Kajian

Salah Paham Tentang Tasawuf, Ini Pengertian Tasawuf Menurut Buya Nursamad Kamba

Buya Nursamad Kamba (Pakar Tasawuf UIN Sunan Gunung Djati Bandung)

Tasawuf sering kali dipahami secara keliru oleh sebagian orang. Banyak yang menganggapnya sebagai sekadar teori, rumus-rumus tertentu, atau bahkan aliran pemikiran tertentu yang harus diikuti. Namun, menurut Buya Nursamad Kamba, seorang pakar tasawuf dari UIN Sunan Gunung Djati Bandung, Tasawuf bukanlah sekadar sebuah buku yang dibaca, atau sebuah teori yang diterapkan, melainkan sebuah pengalaman mendalam yang terkait dengan interaksi seorang hamba dengan Tuhan.
Dalam pandangan Buya Nursamad, tasawuf adalah saripati hidup seorang hamba yang terlibat secara total dalam interaksi dan kemesraannya dengan Tuhan. Dengan demikian, tasawuf bukanlah sesuatu yang hanya bisa dipelajari melalui pembacaan atau pengajaran teori belaka. Ia lebih merupakan pengalaman yang mendalam dan sangat personal, yang melibatkan seluruh aspek kehidupan—baik secara intelektual, psikis, maupun spiritual.

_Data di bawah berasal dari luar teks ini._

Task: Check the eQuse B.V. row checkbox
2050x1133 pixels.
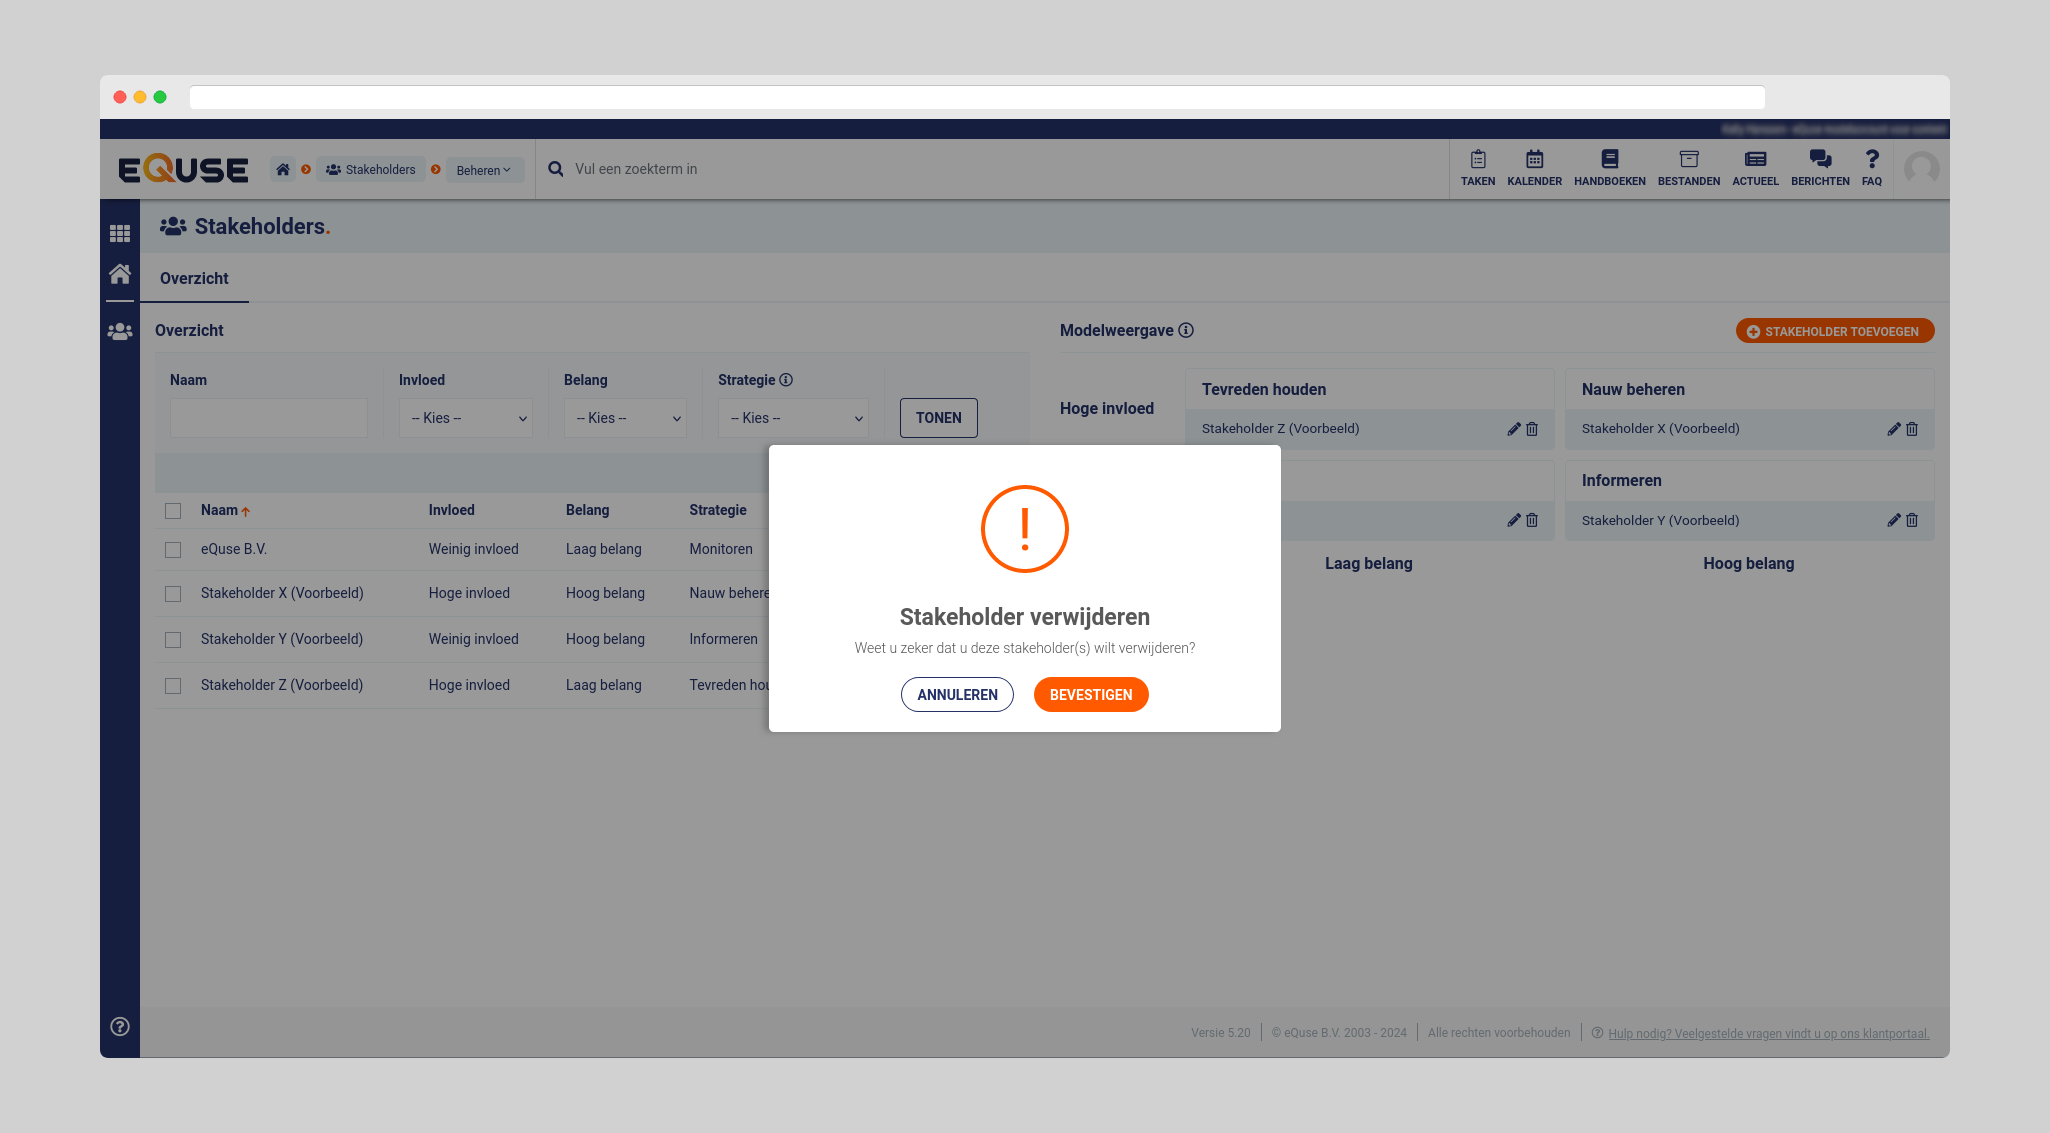Action: pos(173,550)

Menurut Buya Nursamad, ada dua perspektif yang berkaitan dengan tasawuf: tasawuf sebagai pengalaman tauhid (kemanunggalan dengan Tuhan) dan tasawuf sebagai ilmu yang menguraikan pengalaman sufistik.

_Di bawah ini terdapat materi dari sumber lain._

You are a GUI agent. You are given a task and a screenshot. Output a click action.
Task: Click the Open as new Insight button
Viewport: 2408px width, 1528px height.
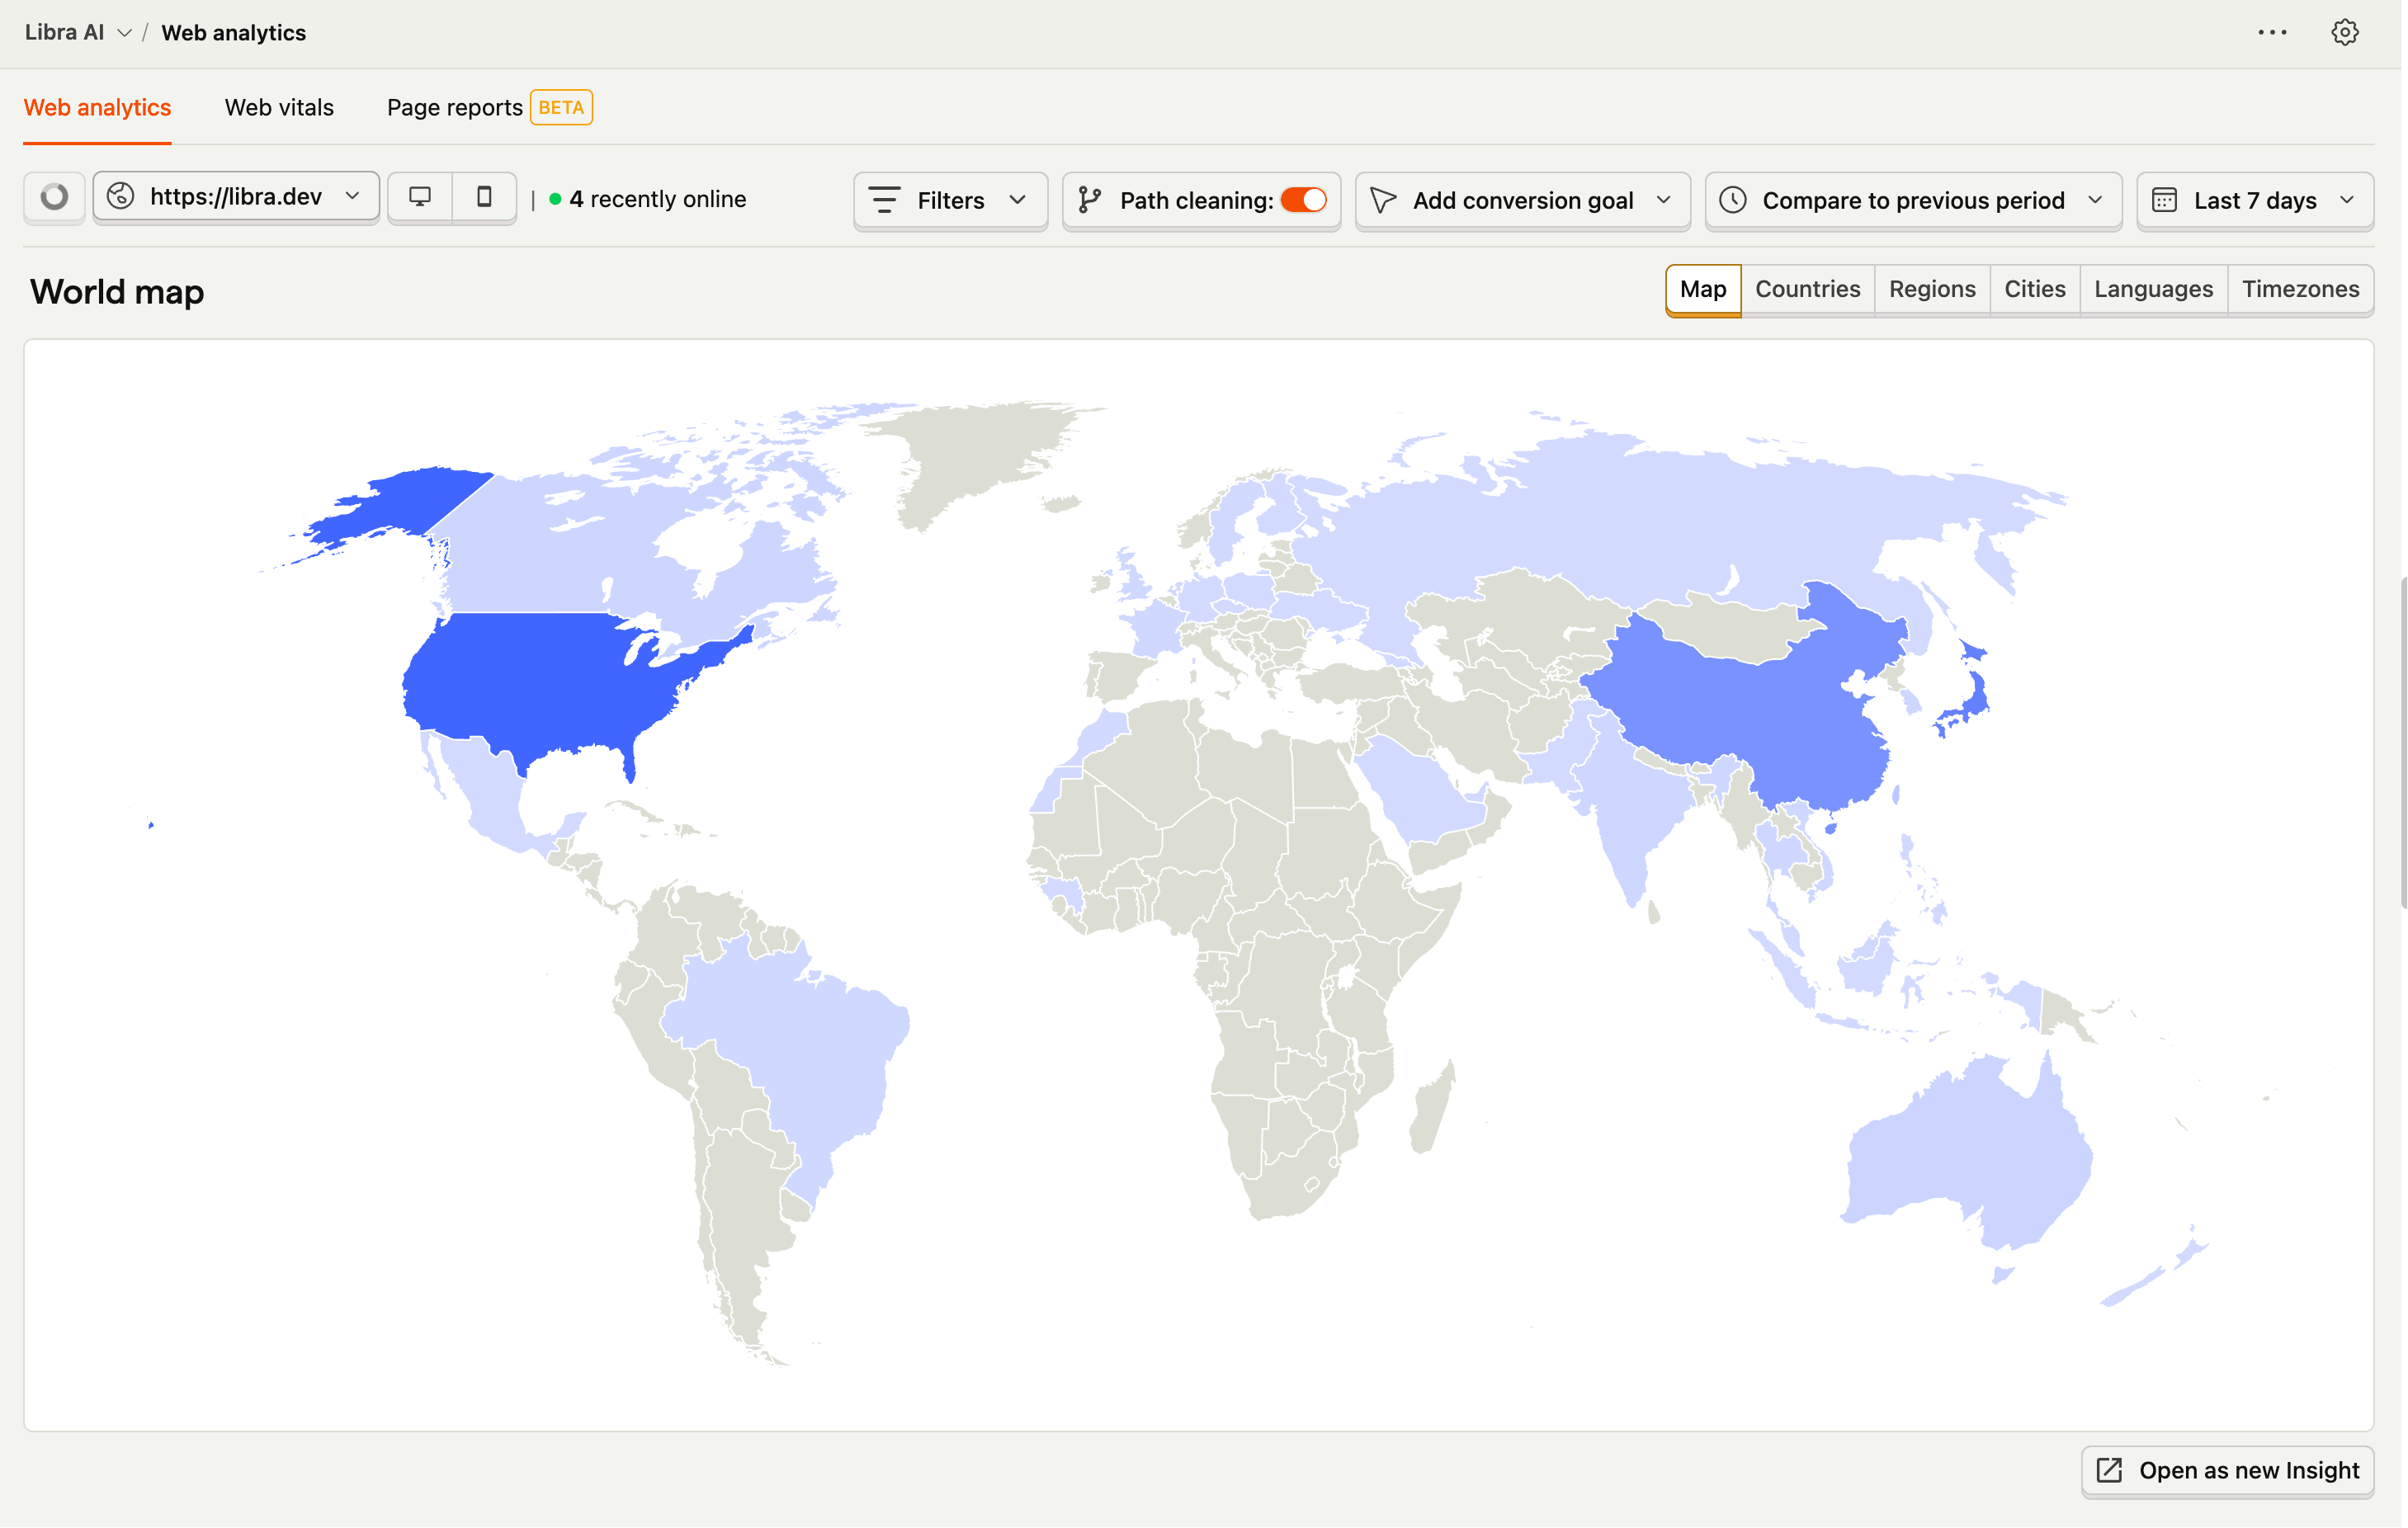(x=2227, y=1470)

Pertama, Tasawuf sebagai Pengalaman Tauhid atau Kemanunggalan dengan Tuhan
Perspektif pertama ini memandang tasawuf sebagai pengalaman spiritual yang mendalam, di mana seorang hamba merasakan kemanunggalan dengan Tuhan. Dalam pandangan ini, tasawuf adalah bentuk pewahyuan, yakni ketika Allah mengambil alih hamba-Nya dengan segala totalitasnya. Pewahyuan ini bisa terjadi secara intelektual, psikis, maupun spiritual, dan tidak serta-merta menjadikan seseorang menjadi nabi. Kenabian adalah pangkat yang merupakan hak prerogatif Allah, bukan semata-mata akibat dari pengalaman pewahyuan. Sebagai contoh, jika pewahyuan menjadi syarat kenabian, maka ibunda Nabi Musa dan lebah pun harus dianggap nabi, karena mereka juga menerima wahyu dari Allah.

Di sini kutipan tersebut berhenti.